Genetics of Non-communicable Disease Research Center, Zahedan University of Medical Sciences, Zahedan, Iran; Department of Clinical Biochemistry, School of Medicine, Zahedan University of Medical Sciences, Zahedan, Iran.
Department of Human Anatomy and Cell Science, Max Rady College of Medicine, Rady Faculty of Health Sciences, University of Manitoba, Winnipeg, MB, Canada.
Eur J Pharmacol. 2020 Aug 15;881:173201. doi: 10.1016/j.ejphar.2020.173201. Epub 2020 May 19.
Caspase-8 plays is an essential enzyme in apoptosis pathway. Several investigation have been done to identify the relation between CASP8 polymorphisms and different human cancers, but, the findings are still debated. The aim of the current investigation is to assess if CASP8 rs3834129 (-652 6N insertion/deletion), rs1045485 G > C, rs3769818 G > A, rs6723097 A > C, rs3769821 T > C, rs13113 T > A, rs3769825 G > A, rs2293554 A > C, and rs10931936 C > T polymorphisms are linked to susceptibility of cancer. Our team has extracted the eligible studies up to July 4, 2019, from different sources. Pooled odds ratios (ORs) with corresponding 95% confidence intervals (CIs) were estimated to quantitatively evaluate the association between CASP8 polymorphisms and cancer susceptibility. Our results showed that the rs3834129 and rs1045485 polymorphisms meaningfully reduced the risk of cancer, while the rs3769818, rs3769821 and rs3769825 polymorphisms considerably increased cancer susceptibility. No association of rs6723097, rs13113, rs2293554 and rs10931936 polymorphisms was observed with cancer susceptibility. The CASP8 rs3834129 polymorphism reduced the risk of gastrointestinal, digestive tract, colorectal, breast and lung cancers. Furthermore, the cancer risk was decreased in Asian and Caucasian populations as well as population- and hospital-based studies due to this polymorphism. There was not any relation between this gene polymorphism and the risk of prostate and cervical cancer development. Regarding the CASP8 rs1045485 polymorphism, the reduced breast cancer risk along with the risk of cancer in Caucasians, population- and hospital-based studies were observed.

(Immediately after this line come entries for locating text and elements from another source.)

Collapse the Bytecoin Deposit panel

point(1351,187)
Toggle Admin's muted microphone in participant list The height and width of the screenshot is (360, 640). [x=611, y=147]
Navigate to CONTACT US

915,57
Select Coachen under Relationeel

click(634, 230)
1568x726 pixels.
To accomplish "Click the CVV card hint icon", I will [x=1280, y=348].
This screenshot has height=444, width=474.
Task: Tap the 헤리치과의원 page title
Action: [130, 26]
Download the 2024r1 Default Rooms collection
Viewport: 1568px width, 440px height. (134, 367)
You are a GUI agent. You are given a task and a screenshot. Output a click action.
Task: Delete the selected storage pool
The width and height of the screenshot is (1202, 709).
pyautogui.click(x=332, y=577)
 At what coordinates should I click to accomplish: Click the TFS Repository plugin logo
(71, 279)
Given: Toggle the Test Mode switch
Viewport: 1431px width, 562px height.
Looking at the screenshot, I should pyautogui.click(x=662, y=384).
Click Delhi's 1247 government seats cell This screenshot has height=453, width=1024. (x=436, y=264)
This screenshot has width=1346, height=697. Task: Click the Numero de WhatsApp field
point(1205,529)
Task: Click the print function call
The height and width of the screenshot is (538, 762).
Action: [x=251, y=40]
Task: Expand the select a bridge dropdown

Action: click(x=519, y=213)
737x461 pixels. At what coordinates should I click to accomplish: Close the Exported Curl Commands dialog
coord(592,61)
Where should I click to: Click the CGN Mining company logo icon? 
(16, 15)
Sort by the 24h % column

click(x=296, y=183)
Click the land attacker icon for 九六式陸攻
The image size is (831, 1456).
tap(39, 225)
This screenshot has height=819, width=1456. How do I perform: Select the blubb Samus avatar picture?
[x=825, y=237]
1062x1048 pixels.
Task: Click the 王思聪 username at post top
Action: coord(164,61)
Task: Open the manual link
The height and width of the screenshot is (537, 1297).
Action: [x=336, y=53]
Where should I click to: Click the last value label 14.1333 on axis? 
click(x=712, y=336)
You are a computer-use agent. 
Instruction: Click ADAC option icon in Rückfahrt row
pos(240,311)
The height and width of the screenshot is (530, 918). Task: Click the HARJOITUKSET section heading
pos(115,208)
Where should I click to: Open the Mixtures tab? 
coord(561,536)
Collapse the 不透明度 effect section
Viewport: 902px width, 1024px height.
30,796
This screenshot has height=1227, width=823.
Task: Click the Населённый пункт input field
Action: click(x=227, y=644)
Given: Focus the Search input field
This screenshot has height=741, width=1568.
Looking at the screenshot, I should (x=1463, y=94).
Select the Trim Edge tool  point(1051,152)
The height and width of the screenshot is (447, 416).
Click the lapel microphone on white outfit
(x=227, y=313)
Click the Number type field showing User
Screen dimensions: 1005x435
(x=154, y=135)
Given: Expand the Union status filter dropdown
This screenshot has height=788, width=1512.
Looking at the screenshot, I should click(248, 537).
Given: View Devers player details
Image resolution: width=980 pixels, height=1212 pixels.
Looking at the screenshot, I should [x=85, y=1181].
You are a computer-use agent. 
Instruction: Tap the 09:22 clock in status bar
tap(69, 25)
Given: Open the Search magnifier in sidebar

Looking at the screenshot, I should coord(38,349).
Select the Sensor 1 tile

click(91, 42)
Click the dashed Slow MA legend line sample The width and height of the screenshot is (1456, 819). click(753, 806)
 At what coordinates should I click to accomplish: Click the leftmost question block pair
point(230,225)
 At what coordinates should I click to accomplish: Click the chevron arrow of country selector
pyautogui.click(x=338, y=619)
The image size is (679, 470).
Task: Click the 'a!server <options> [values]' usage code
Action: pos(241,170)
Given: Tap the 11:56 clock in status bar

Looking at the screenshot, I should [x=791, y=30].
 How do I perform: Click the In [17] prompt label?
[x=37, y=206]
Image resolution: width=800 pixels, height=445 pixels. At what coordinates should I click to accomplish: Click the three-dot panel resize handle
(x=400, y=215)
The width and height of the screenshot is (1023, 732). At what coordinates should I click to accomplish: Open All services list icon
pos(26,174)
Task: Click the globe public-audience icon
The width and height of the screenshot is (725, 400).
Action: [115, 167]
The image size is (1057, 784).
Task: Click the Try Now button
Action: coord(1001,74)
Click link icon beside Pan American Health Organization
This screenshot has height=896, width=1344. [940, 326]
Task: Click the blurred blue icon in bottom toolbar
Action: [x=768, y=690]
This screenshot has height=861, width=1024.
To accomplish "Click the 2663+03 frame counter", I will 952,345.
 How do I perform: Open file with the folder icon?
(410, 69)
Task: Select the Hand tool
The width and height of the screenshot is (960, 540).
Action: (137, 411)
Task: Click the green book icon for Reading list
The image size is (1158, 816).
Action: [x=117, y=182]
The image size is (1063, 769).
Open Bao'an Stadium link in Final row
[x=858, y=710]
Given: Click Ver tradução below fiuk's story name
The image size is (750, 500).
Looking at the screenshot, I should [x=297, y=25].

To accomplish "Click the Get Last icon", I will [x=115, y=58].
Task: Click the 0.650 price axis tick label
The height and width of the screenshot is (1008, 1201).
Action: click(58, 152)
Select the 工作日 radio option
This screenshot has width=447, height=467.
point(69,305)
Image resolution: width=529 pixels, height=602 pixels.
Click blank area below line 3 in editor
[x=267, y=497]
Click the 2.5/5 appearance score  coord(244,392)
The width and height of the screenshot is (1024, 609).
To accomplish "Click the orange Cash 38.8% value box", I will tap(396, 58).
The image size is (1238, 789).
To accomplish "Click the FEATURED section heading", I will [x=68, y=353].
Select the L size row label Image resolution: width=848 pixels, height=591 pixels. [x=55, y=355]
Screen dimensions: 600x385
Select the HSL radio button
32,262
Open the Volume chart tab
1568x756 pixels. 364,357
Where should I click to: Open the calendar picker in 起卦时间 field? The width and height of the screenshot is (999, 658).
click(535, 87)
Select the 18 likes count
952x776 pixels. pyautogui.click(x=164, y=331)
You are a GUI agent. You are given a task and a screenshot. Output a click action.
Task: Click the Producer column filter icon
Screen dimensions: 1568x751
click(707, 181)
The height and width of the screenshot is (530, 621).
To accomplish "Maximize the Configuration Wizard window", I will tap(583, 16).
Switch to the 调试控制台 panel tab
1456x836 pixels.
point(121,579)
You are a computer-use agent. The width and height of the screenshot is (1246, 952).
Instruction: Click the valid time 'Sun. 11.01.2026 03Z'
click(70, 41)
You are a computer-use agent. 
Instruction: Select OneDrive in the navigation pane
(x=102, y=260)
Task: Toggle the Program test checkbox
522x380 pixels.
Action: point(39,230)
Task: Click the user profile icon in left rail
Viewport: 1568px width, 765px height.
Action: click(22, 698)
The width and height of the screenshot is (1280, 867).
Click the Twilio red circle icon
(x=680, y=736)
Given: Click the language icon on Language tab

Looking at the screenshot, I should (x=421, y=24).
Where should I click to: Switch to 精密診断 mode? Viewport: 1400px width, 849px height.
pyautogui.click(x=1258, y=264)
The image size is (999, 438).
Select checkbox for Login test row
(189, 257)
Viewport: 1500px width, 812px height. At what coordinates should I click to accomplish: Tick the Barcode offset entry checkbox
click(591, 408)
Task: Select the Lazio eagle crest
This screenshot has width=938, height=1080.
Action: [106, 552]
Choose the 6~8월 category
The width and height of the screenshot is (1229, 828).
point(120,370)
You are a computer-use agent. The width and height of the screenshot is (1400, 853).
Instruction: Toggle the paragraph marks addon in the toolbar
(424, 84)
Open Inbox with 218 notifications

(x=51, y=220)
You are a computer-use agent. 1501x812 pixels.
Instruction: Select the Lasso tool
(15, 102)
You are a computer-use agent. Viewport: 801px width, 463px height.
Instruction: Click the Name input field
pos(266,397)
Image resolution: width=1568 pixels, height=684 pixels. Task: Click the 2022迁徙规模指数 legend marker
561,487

半胱天冬酶-8(Caspase-8)在细胞凋亡途径中起着至关重要的作用。已经进行了多项研究来确定 CASP8 多态性与不同人类癌症之间的关系,但研究结果仍存在争议。本研究旨在评估 CASP8 rs3834129(-652 6N 插入/缺失)、rs1045485 G>C、rs3769818 G>A、rs6723097 A>C、rs3769821 T>C、rs13113 T>A、rs3769825 G>A、rs2293554 A>C 和 rs10931936 C>T 多态性是否与癌症易感性有关。我们的团队从不同来源提取了截至 2019 年 7 月 4 日的合格研究。使用合并的优势比(OR)及其 95%置信区间(CI)来定量评估 CASP8 多态性与癌症易感性之间的关系。我们的结果表明,rs3834129 和 rs1045485 多态性显著降低了癌症的风险,而 rs3769818、rs3769821 和 rs3769825 多态性显著增加了癌症的易感性。rs6723097、rs13113、rs2293554 和 rs10931936 多态性与癌症易感性无关。CASP8 rs3834129 多态性降低了胃肠道、消化道、结直肠癌、乳腺癌和肺癌的风险。此外,由于这种多态性,亚洲人和高加索人群以及基于人群和医院的研究也降低了癌症风险。这种基因多态性与前列腺癌和宫颈癌发展的风险之间没有任何关系。关于 CASP8 rs1045485 多态性,观察到乳腺癌风险降低以及高加索人群、基于人群和医院的研究中的癌症风险降低。